LexCED: l'assistente legale basato sull'intelligenza artificiale AI. Chiedigli un parere, provalo adesso!

Acquirente stabile stupefacenti: quando c’è associazione?

La Corte di Cassazione annulla un’ordinanza di custodia cautelare, stabilendo un principio fondamentale: essere un acquirente stabile di stupefacenti non è sufficiente a provare la partecipazione a un’associazione a delinquere. Per configurare tale reato, è necessario dimostrare un contributo consapevole e volontario agli scopi del gruppo criminale, che vada oltre il semplice rapporto commerciale tra fornitore e cliente. La Corte ha ritenuto che due episodi di acquisto, anche se significativi, non bastano a provare l’adesione al patto associativo.

Prenota un appuntamento

Per una consulenza legale o per valutare una possibile strategia difensiva prenota un appuntamento.

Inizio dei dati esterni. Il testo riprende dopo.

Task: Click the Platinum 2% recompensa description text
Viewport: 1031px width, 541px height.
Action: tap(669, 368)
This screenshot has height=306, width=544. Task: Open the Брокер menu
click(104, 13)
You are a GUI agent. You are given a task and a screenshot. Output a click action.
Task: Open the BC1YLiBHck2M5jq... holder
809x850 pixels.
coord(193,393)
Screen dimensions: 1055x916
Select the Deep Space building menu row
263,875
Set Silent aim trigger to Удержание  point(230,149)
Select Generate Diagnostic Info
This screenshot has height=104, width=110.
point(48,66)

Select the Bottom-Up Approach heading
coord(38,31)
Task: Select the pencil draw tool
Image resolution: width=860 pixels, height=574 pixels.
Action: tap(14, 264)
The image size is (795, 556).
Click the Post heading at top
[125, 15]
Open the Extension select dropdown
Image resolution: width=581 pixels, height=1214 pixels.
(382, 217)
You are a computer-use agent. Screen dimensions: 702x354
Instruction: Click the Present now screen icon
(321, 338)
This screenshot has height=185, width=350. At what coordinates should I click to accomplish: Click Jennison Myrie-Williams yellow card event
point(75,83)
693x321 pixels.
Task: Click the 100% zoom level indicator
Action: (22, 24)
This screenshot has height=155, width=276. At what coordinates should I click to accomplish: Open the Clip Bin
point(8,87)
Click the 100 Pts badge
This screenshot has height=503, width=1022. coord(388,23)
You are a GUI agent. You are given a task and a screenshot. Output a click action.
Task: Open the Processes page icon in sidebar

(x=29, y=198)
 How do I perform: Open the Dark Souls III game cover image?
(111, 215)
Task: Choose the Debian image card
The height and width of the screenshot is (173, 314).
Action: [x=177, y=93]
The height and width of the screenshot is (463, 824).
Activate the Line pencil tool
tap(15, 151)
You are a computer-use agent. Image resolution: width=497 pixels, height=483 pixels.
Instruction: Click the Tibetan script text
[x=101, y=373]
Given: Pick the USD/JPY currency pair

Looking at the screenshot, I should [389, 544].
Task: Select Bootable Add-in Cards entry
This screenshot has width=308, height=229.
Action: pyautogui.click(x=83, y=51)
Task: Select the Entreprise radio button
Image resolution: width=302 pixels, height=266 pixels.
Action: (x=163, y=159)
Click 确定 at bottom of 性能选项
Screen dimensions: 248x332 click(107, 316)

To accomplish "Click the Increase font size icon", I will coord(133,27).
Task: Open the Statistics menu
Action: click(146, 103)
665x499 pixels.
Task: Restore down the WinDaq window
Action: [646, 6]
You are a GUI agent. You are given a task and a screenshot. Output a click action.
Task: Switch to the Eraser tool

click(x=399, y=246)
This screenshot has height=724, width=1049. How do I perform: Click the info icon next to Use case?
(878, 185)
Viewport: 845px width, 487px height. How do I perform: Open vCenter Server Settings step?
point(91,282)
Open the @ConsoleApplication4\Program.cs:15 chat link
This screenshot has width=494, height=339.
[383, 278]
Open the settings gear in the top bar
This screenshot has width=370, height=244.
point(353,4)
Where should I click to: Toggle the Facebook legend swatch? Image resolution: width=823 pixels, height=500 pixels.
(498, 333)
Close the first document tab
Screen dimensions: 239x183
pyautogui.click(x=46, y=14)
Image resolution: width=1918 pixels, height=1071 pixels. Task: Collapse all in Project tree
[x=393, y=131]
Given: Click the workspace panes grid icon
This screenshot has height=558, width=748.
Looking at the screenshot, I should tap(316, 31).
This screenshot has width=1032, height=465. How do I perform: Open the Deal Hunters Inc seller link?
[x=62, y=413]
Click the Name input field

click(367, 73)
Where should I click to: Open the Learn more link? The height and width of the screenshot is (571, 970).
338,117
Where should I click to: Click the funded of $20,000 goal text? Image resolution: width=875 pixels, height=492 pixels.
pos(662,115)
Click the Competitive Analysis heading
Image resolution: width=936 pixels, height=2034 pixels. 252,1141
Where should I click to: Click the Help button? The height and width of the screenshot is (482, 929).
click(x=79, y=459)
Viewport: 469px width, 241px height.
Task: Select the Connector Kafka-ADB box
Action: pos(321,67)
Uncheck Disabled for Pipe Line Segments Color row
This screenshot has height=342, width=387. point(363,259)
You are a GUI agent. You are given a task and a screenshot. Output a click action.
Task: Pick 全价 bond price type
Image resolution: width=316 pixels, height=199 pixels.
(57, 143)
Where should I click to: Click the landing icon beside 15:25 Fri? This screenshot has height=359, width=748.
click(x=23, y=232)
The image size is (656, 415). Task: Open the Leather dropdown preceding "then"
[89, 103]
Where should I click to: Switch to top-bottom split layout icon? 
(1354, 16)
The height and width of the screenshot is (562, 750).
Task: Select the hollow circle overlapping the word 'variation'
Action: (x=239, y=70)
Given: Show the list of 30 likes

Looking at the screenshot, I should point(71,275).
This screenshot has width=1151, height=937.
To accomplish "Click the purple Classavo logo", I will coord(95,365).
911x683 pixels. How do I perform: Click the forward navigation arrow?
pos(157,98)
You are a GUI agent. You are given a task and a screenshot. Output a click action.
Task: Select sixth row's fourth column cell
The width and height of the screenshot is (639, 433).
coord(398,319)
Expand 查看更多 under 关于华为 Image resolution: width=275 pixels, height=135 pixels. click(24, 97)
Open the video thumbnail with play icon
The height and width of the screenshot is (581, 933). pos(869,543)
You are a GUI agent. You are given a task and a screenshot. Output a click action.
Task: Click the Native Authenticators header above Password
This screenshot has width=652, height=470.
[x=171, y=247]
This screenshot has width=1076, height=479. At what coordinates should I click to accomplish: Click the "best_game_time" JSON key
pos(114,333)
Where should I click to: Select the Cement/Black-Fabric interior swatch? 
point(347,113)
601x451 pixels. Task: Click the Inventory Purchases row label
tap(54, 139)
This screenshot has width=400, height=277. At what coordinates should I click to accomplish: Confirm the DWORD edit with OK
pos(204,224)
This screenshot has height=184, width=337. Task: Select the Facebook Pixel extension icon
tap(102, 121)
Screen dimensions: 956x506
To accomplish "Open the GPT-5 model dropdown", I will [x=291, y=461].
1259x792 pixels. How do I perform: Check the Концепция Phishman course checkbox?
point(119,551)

La consultazione può avvenire in studio a Milano, Pesaro, Benevento, oppure in videoconferenza.

02.37901052
8:00 – 20:00
(Lun - Sab)
Pubblicato il 17 dicembre 2025 in Diritto Penale, Giurisprudenza Penale, Procedura Penale

Acquirente Stabile di Stupefacenti: Quando si Diventa Partecipi dell’Associazione? La Cassazione Fa Chiarezza

La linea di confine tra essere un semplice acquirente di sostanze stupefacenti, seppur abituale, e diventare un vero e proprio partecipe di un’associazione criminale è spesso sottile e complessa. Una recente sentenza della Corte di Cassazione ha fornito chiarimenti cruciali su questo punto, annullando un’ordinanza di custodia in carcere e specificando i requisiti necessari per provare l’intraneità di un acquirente stabile di stupefacenti in un sodalizio criminoso. Vediamo nel dettaglio la vicenda e i principi di diritto affermati.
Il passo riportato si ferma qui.